Input for this task:
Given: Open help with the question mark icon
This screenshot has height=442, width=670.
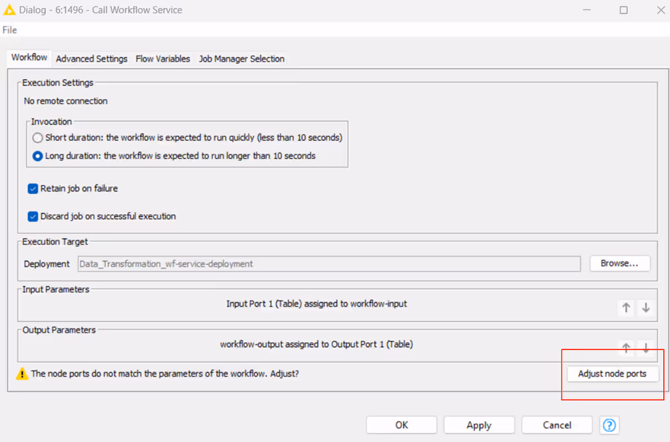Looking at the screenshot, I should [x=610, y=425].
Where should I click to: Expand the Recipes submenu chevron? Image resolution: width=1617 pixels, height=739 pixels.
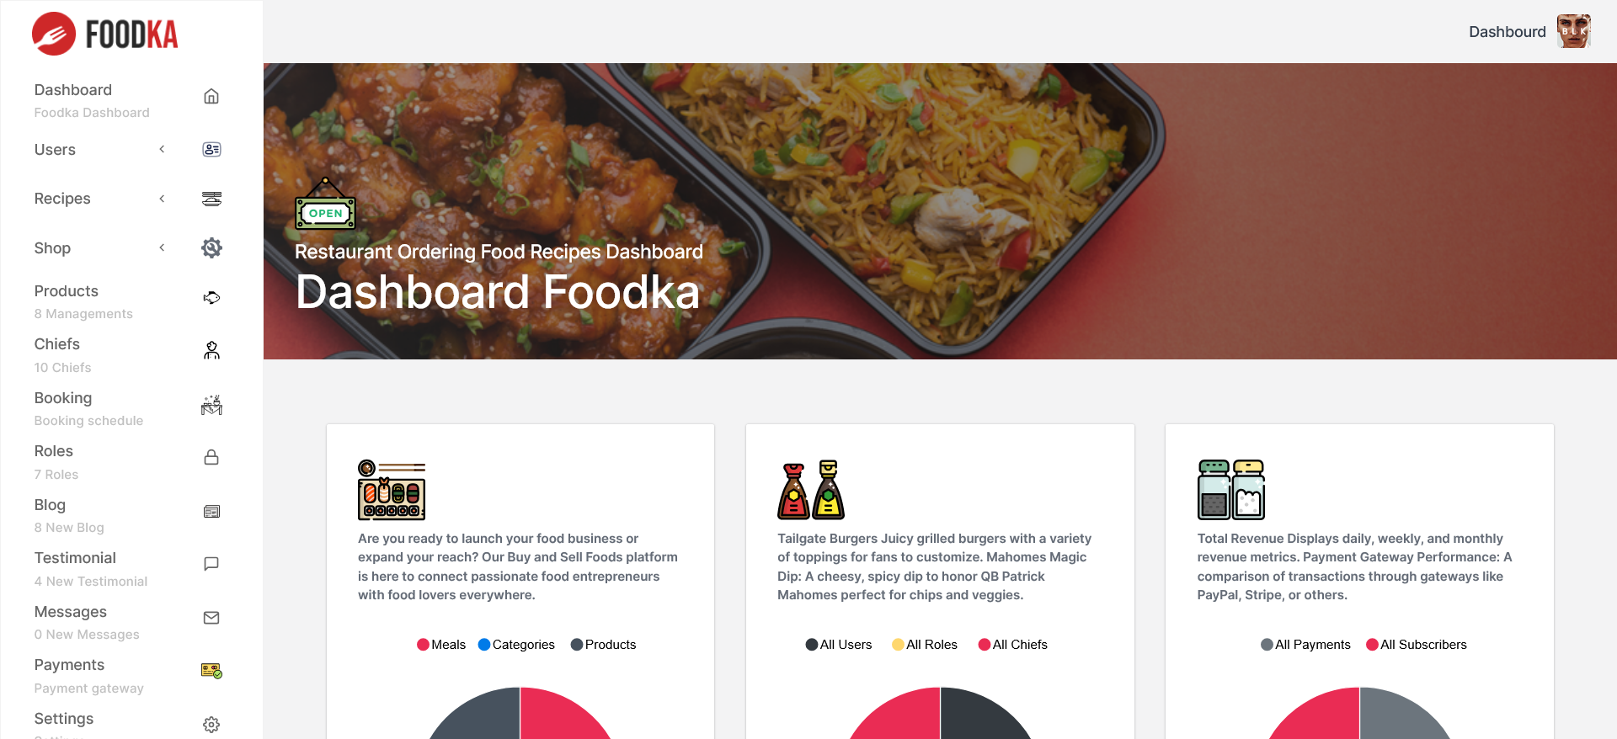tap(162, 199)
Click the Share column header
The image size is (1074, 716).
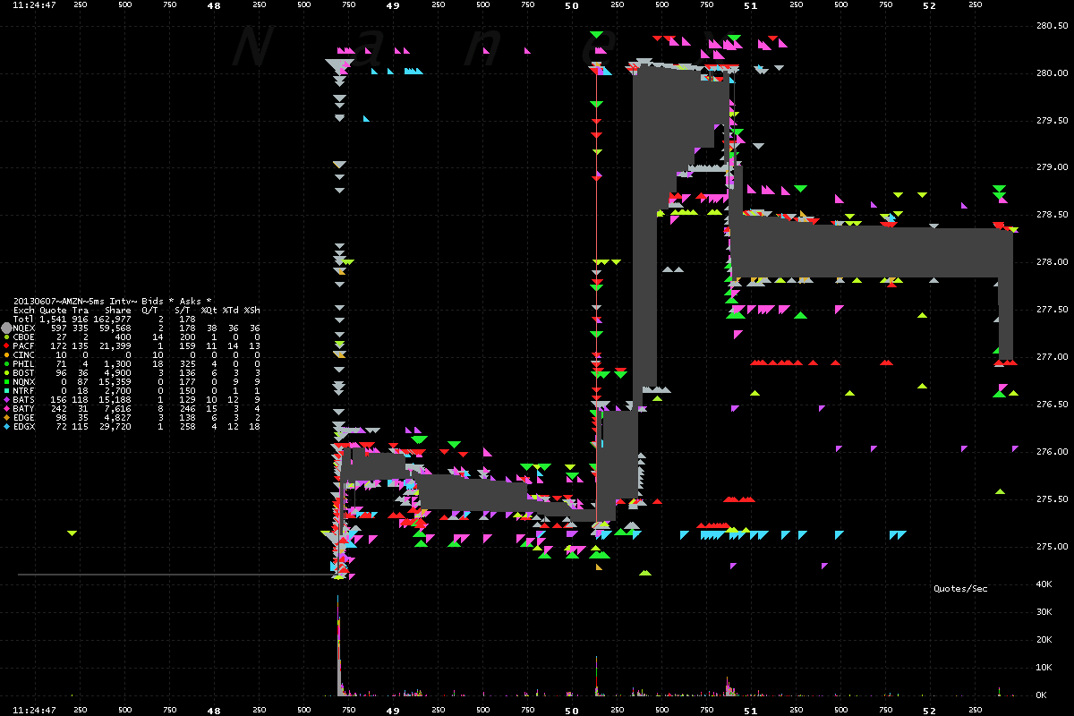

What you should do: Convert the rows above into a Markdown table with two columns, "No." and "Line". Give each non-blank line its own number, skip blank lines, and leave out the pictures.

Exercise result:
| No. | Line |
|---|---|
| 1 | Given: Open help with the question mark icon |
| 2 | This screenshot has height=442, width=670. |
| 3 | Looking at the screenshot, I should [x=610, y=425]. |
| 4 | Where should I click to: Expand the Recipes submenu chevron? Image resolution: width=1617 pixels, height=739 pixels. |
| 5 | tap(162, 199) |
| 6 | Click the Share column header |
| 7 | The image size is (1074, 716). |